Страница 11 из 24
Возможность увидеть эти впечатляющие образы, конечно, не в последнюю очередь задана историей утопической рецепции, сложившимися моделями читательского и зрительского восприятия – «нашими подозрениями» и ожиданиями, которые должны быть оправданы. Но в то же время в столь поэтичном описании Жерверо отражено желание, которое, по видимости, могло бы быть разделено многими, – проникнуть в самую суть утопического, уловить утопию, понять, что она собой представляет.
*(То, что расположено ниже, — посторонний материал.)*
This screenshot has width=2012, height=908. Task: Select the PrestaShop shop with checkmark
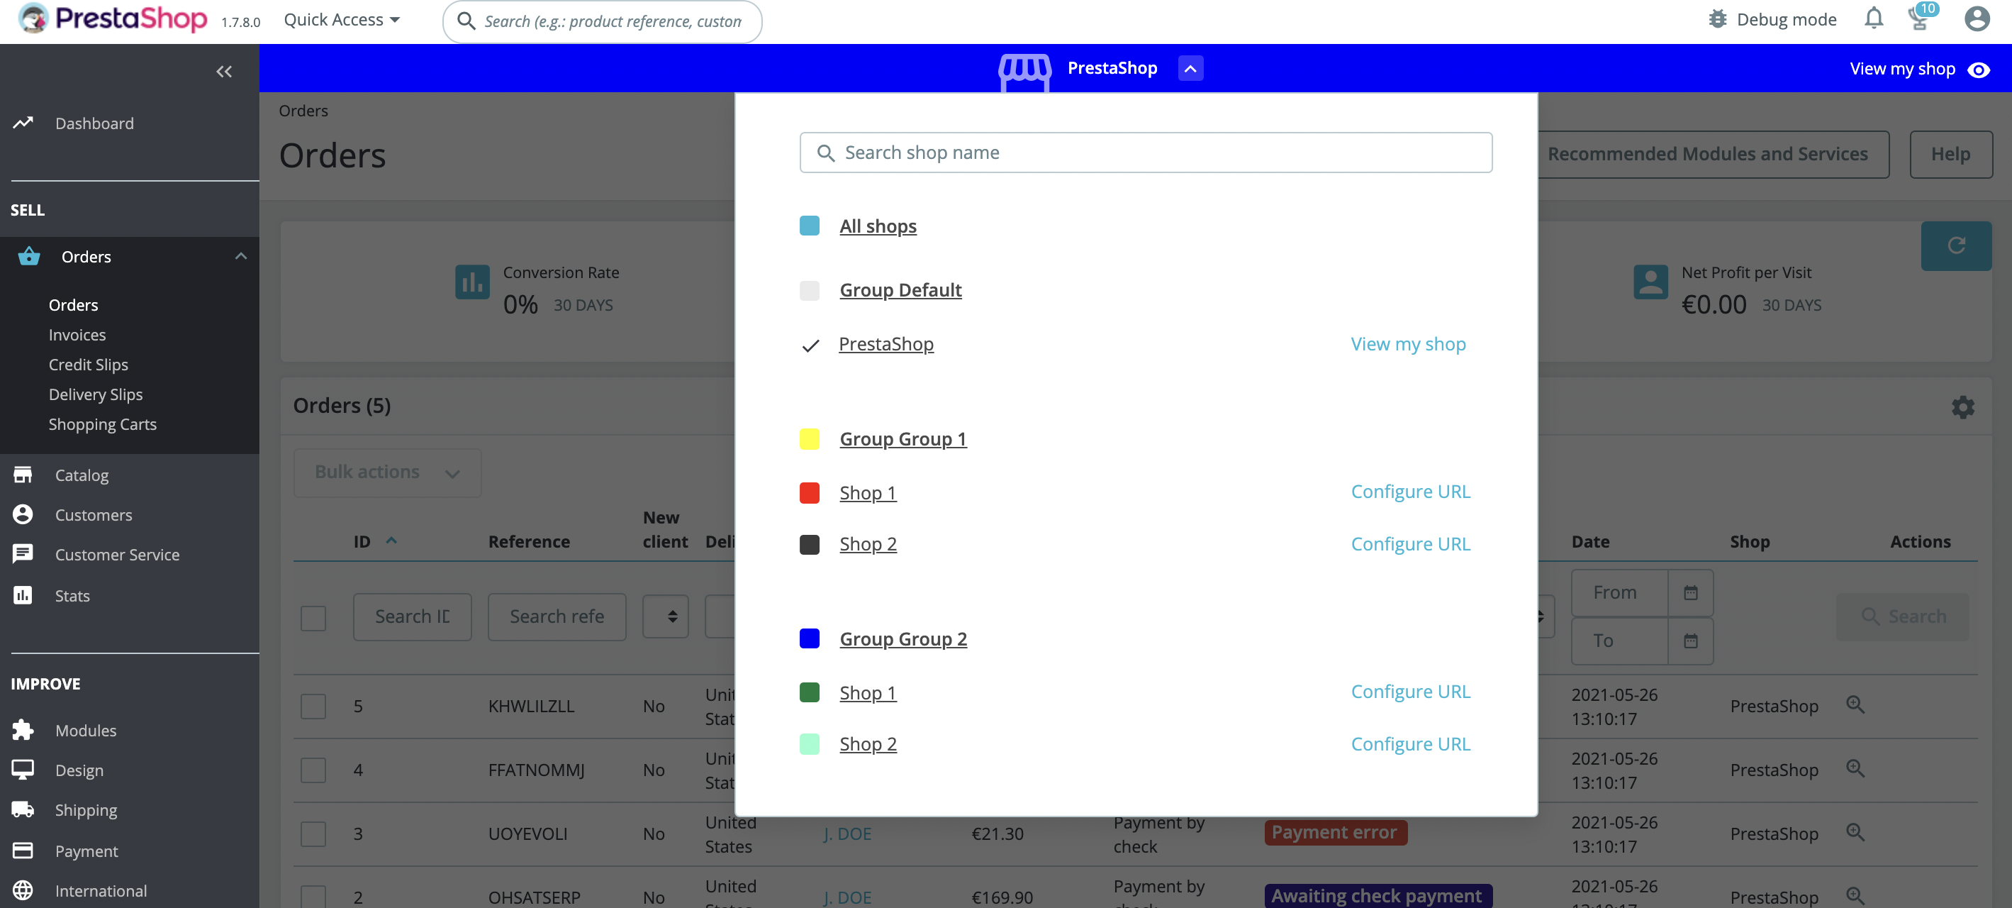884,342
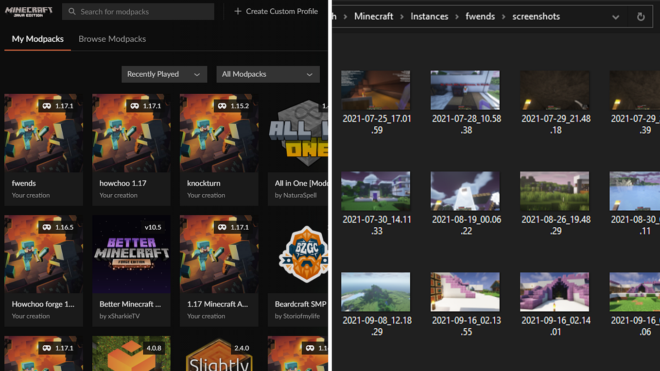Click the controller icon on the fwends 1.17.1 badge
660x371 pixels.
46,105
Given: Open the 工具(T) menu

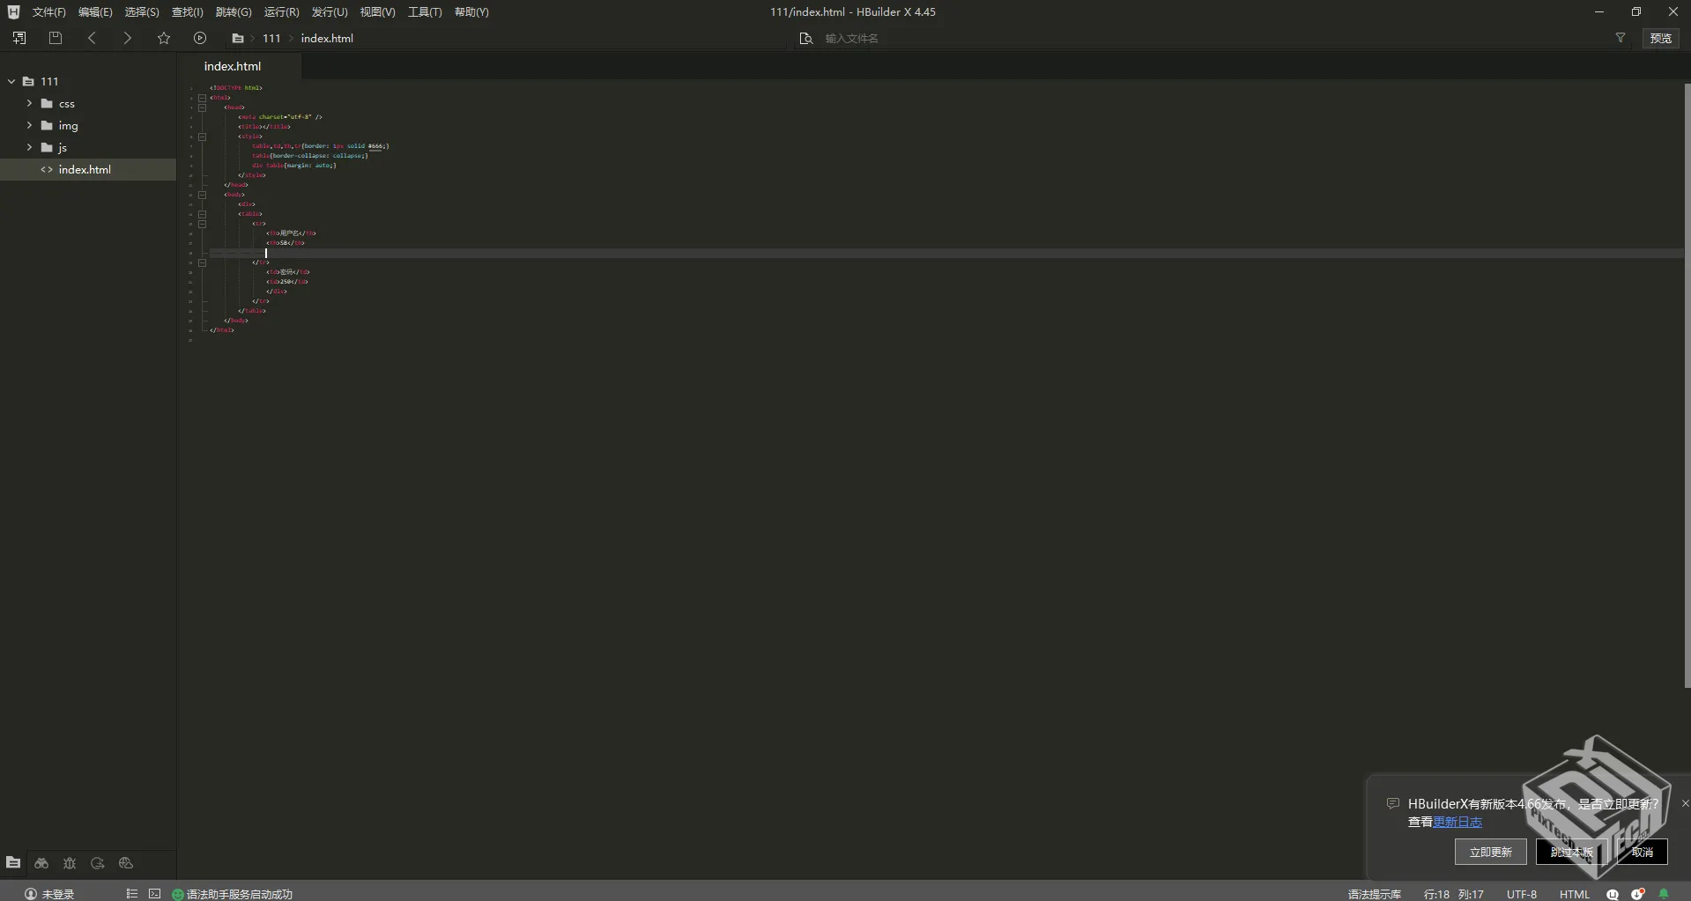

Такое желание тем более амбициозно, что известные способы рецепции литературных утопий с трудом поддаются классификации и совсем не поддаются унификации. Так, Питер Рупперт, первым предпринявший развернутое исследование этих способов, подчеркивает, что «Утопия» Мора «в разные времена <…> прочитывалась как революционная книга, которая предлагает радикальные изменения, как реакционная книга, которая ностальгически тоскует по простой монашеской жизни и средневековым идеалам, и как шутливая и ироничная книга, которая одобряет отсутствие какого бы то ни было мировоззрения» (Ruppert, 1986: 78). Список читательских реакций здесь, разумеется, заведомо не полон. Литературная утопия обладает статусом дидактического повествования, навязывающего некую жесткую программу восприятия, однако при этом – обнаруживает Рупперт – реальные практики чтения утопий удивительно разнообразны и, более того, противоречивы.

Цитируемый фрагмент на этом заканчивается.